> [Instructions for the task]:
Take the line with "This screenshot has" and all lines after it, through the end of the records below, and repeat them exactly.

> [Listed records]:
+++

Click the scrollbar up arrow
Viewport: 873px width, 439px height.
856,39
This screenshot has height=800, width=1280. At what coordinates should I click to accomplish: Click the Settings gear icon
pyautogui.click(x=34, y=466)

+++

> [Finished task]:
This screenshot has height=800, width=1280. At what coordinates should I click to accomplish: Click the Settings gear icon
pyautogui.click(x=34, y=466)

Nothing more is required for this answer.